I was the first person in the world that ever had a telephone in his house,” Mark Twain once claimed, adding that he was also “the first person in the world to apply the typemachine to literature.” The author born Samuel Clemens was indeed the first to publish a book written on a typewriter, though he may have misremembered which one it was — Twain recalled it being The Adventures of Tom Sawyer, but it was more likely 1883’s Life on the Mississippi, according to typewriter historian Darryl Rehr. Twain didn’t type the book on a typewriter himself, however — he handwrote it and the manuscript was later typed.

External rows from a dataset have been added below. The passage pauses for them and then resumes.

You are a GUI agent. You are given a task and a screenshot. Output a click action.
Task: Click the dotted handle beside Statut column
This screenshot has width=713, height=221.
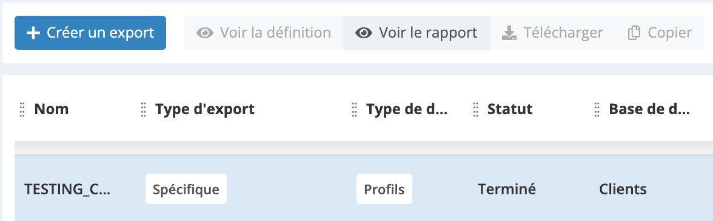click(475, 109)
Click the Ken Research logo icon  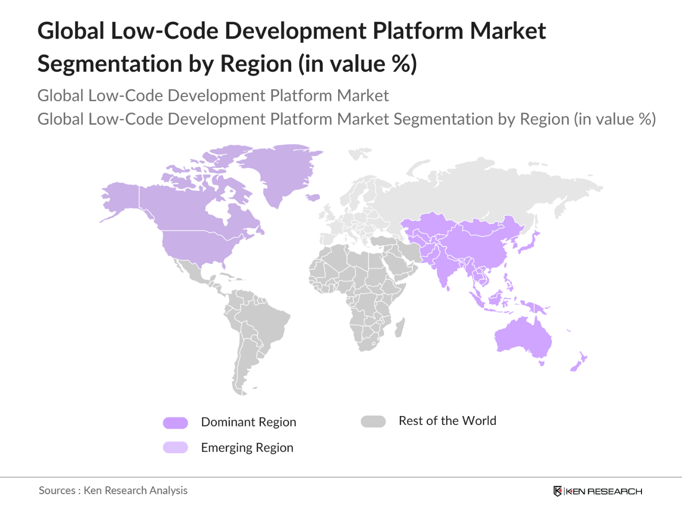click(557, 491)
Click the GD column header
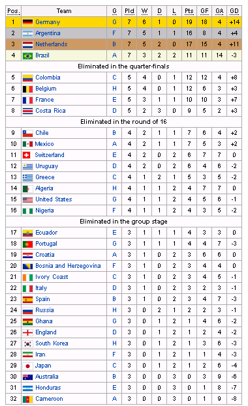Viewport: 248px width, 406px height. coord(234,11)
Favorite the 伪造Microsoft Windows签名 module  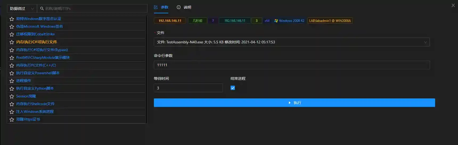(12, 27)
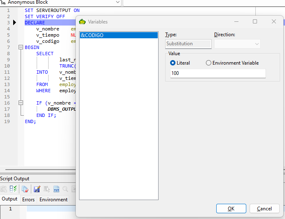Click the value field containing 100
The width and height of the screenshot is (285, 219).
pos(217,73)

The typewriter in question was a Remington 2, which the company later told the public about as part of a marketing campaign. In an advertisement published in Harper’s, Remington published a letter that Twain wrote, in which he made this observation about the emerging technology: “At the beginning of that interval a type-machine was a curiosity. The person who owned one was a curiosity, too. But now it is the other way about: the person who doesn’t own one is a curiosity.”

[–] Unattributed@feddit.online 1 points 5 days ago

Clemens was always a bit of a character. I'm sure to him there was no difference between typing a novel himself, and having someone type it for him. Also amazing that at the same time he was endorsing a pen (the Wirt Fountain Pen), and then later went on to endorse Conklin's Crescent Filler.